Circuit Judge Royce Taylor in Murfreesboro, Tennessee is embroiled in an interesting controversy after he urged female attorneys to dress appropriately in courthouses. It is common for judges to instruct male attorneys on the need to wear jackets, ties, and appropriate shoes. However, for a male judge to write a memo on female dress is a different matter for some. It raises a long-standing issue for attorneys. Male attorneys privately grumble that there appears to be no serious limits on female dress codes while men are called to account before judges.
Taylor admits that he was nervous in even raising the issue: “Being an older white male judge I realized I’m at a disadvantage to try to talk about this subject. I’m certainly not a fashion guru.”
In his notice, Taylor noted that “the subject of attorneys’ dress” had come up at the recent Bench/Bar Committee meeting and said:
The unanimous opinion was that the women attorneys were not being held to the same standard as the men. It was requested that the judges require all attorneys to dress professionally. . . .
I have advised some women attorneys that a jacket with sleeves below the elbow is appropriate or a professional dress equivalent.
That notice raised a firestorm. Nashville-based attorney Karla Miller told USA Today that she was “slightly offended,” by the judge’s action, though she admitted to seeing female lawyers dressed unprofessionally.
I think that there does have to be some uniformity or no rule at all for lawyers. I have seen often seen female lawyers wearing sweaters, long-sleeved t-shirts, and sleeveless shirts into courts that appear more appropriate for a sporting event. Most of these cases involve pre-trial or post-trial motion hearings without a jury. Obviously most female attorneys are professional and would never wear such outfits into a courtroom. However, some do and most judges, particularly male judges, are uncomfortable to raise the issue.

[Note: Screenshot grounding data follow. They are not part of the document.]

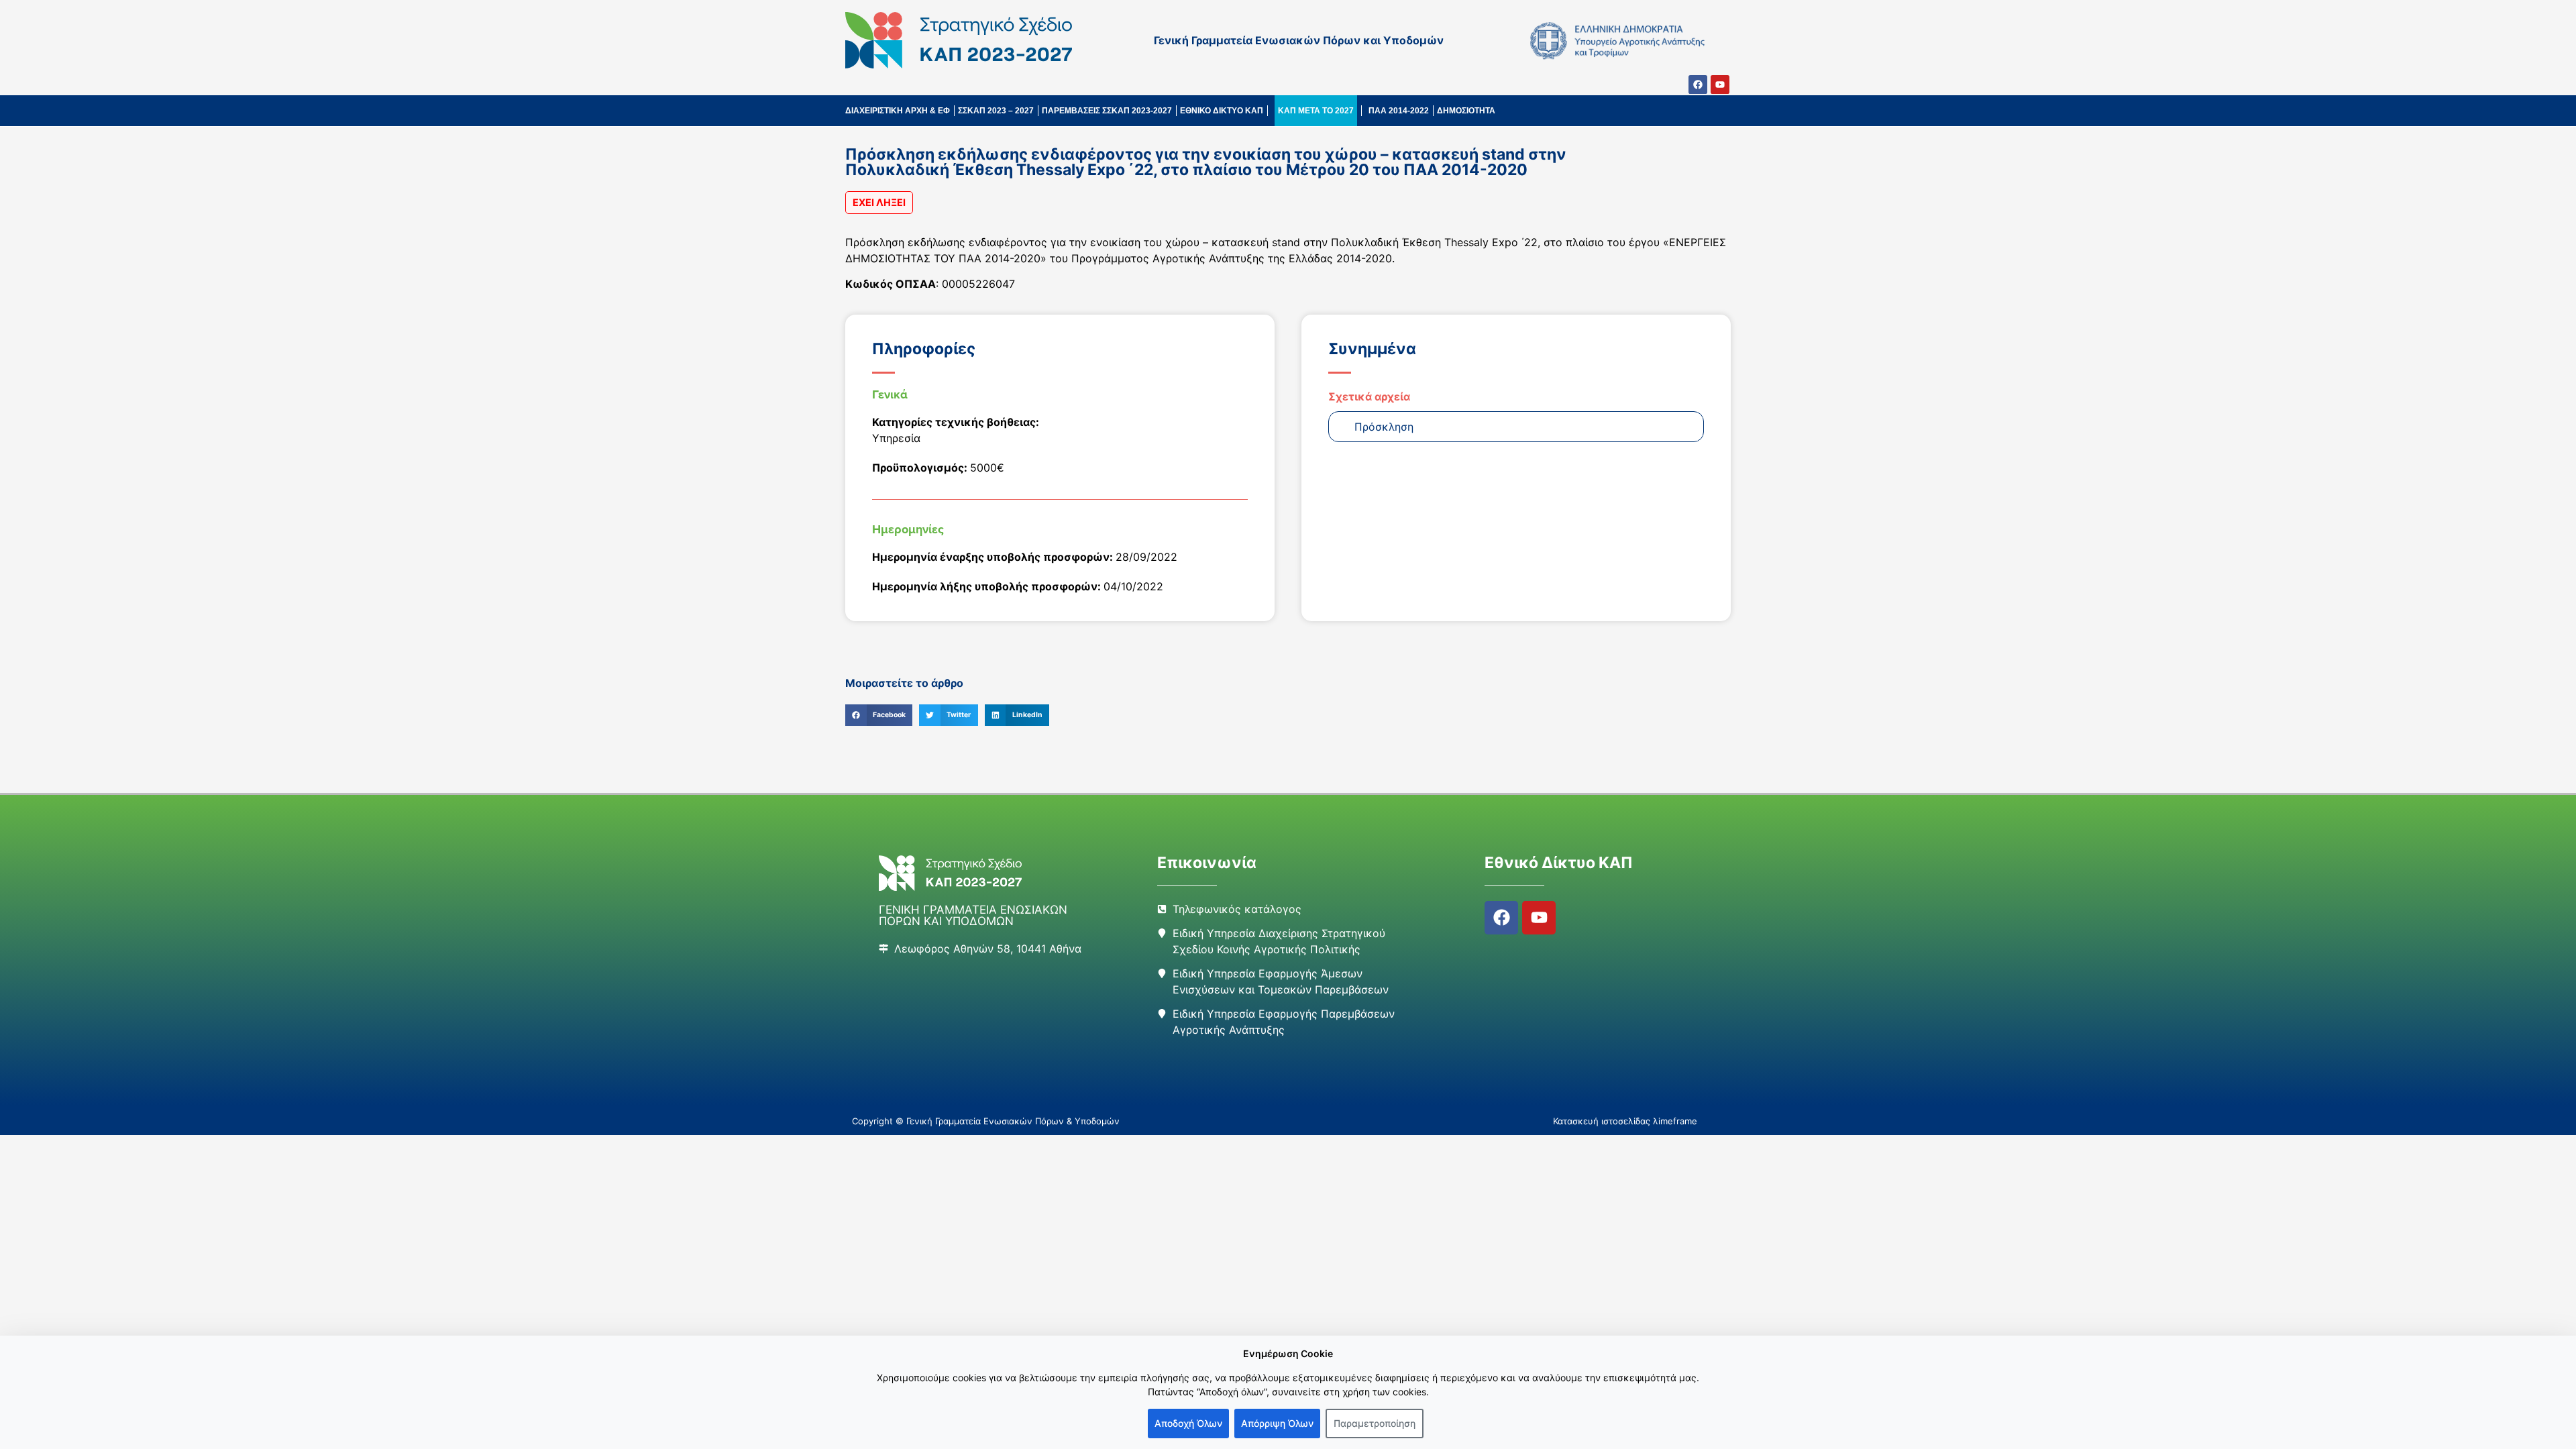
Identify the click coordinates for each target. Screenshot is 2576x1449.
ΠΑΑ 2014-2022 (1398, 110)
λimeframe (1675, 1121)
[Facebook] (1697, 84)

Teachers have the same dilemma. I was at a recent lunch with colleagues when another professor raised his concern over telling a female student that she was dress inappropriately for a moot court competition. Another expressed the same concern over correcting how a student was speaking informally in a competition. I have heard the same concern privately from judges.

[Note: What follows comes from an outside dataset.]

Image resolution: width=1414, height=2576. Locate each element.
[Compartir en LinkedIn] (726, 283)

I do not see how the above instructions from the judge should be viewed as insulting or inappropriate. The problem is not simply the decorum of the courtroom but also the inimical impact on clients. Represented parties may not be in a position to object to the dress of their counsel. However, when a lawyer shows up in gym shoes or a sweater, it can create a poor impression for a judge or a jury. Both male and female colleagues will often point out such dress problems to me at the courthouse with shared dissatisfaction but no one says anything, including me. There is a fear that you will be viewed as sexist or prejudiced in some way.
What do you think should be the standard?